**Task requirements:** The data below is to be retyped exactly, line by line.

**Exercise input:**

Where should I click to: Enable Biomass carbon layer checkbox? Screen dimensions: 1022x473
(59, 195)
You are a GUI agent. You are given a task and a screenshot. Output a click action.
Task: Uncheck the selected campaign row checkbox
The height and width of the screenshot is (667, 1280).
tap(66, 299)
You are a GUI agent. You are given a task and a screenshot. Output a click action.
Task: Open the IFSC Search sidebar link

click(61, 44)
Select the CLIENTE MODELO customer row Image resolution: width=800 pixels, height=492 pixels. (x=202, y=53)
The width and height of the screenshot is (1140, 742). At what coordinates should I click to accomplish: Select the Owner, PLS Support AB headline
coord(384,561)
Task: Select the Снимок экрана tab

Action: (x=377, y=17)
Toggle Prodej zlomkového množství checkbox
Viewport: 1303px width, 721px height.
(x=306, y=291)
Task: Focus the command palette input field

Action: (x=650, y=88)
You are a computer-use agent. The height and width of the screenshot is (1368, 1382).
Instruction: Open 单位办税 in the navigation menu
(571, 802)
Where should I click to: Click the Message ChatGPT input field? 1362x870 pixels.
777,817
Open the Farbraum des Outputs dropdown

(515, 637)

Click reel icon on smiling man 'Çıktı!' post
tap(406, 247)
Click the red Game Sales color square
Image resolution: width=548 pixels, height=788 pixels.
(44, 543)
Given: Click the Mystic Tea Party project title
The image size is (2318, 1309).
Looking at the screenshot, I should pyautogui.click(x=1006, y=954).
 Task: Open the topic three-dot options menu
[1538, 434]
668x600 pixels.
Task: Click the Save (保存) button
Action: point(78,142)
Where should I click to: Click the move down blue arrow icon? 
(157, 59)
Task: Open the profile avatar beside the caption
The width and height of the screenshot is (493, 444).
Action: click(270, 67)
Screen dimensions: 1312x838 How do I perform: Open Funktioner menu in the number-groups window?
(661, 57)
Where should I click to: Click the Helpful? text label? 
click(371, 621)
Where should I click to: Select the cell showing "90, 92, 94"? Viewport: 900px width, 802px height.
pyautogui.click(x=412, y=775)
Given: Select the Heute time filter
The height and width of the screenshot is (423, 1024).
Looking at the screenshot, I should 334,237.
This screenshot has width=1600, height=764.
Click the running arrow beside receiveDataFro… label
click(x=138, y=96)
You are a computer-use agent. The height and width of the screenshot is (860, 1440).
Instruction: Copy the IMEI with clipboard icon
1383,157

**Result of this exercise:**
Where should I click to: Enable Biomass carbon layer checkbox? Screen dimensions: 1022x473
(59, 195)
You are a GUI agent. You are given a task and a screenshot. Output a click action.
Task: Uncheck the selected campaign row checkbox
The height and width of the screenshot is (667, 1280).
tap(66, 299)
You are a GUI agent. You are given a task and a screenshot. Output a click action.
Task: Open the IFSC Search sidebar link

click(61, 44)
Select the CLIENTE MODELO customer row Image resolution: width=800 pixels, height=492 pixels. (x=202, y=53)
The width and height of the screenshot is (1140, 742). At what coordinates should I click to accomplish: Select the Owner, PLS Support AB headline
coord(384,561)
Task: Select the Снимок экрана tab

Action: (x=377, y=17)
Toggle Prodej zlomkového množství checkbox
Viewport: 1303px width, 721px height.
(x=306, y=291)
Task: Focus the command palette input field

Action: (x=650, y=88)
You are a computer-use agent. The height and width of the screenshot is (1368, 1382).
Instruction: Open 单位办税 in the navigation menu
(571, 802)
Where should I click to: Click the Message ChatGPT input field? 1362x870 pixels.
777,817
Open the Farbraum des Outputs dropdown

(515, 637)

Click reel icon on smiling man 'Çıktı!' post
tap(406, 247)
Click the red Game Sales color square
Image resolution: width=548 pixels, height=788 pixels.
(44, 543)
Given: Click the Mystic Tea Party project title
The image size is (2318, 1309).
Looking at the screenshot, I should pyautogui.click(x=1006, y=954).
 Task: Open the topic three-dot options menu
[1538, 434]
668x600 pixels.
Task: Click the Save (保存) button
Action: point(78,142)
Where should I click to: Click the move down blue arrow icon? 
(157, 59)
Task: Open the profile avatar beside the caption
The width and height of the screenshot is (493, 444).
Action: click(270, 67)
Screen dimensions: 1312x838 How do I perform: Open Funktioner menu in the number-groups window?
(661, 57)
Where should I click to: Click the Helpful? text label? 
click(371, 621)
Where should I click to: Select the cell showing "90, 92, 94"? Viewport: 900px width, 802px height.
pyautogui.click(x=412, y=775)
Given: Select the Heute time filter
The height and width of the screenshot is (423, 1024).
Looking at the screenshot, I should 334,237.
This screenshot has width=1600, height=764.
Click the running arrow beside receiveDataFro… label
click(x=138, y=96)
You are a computer-use agent. The height and width of the screenshot is (860, 1440).
Instruction: Copy the IMEI with clipboard icon
1383,157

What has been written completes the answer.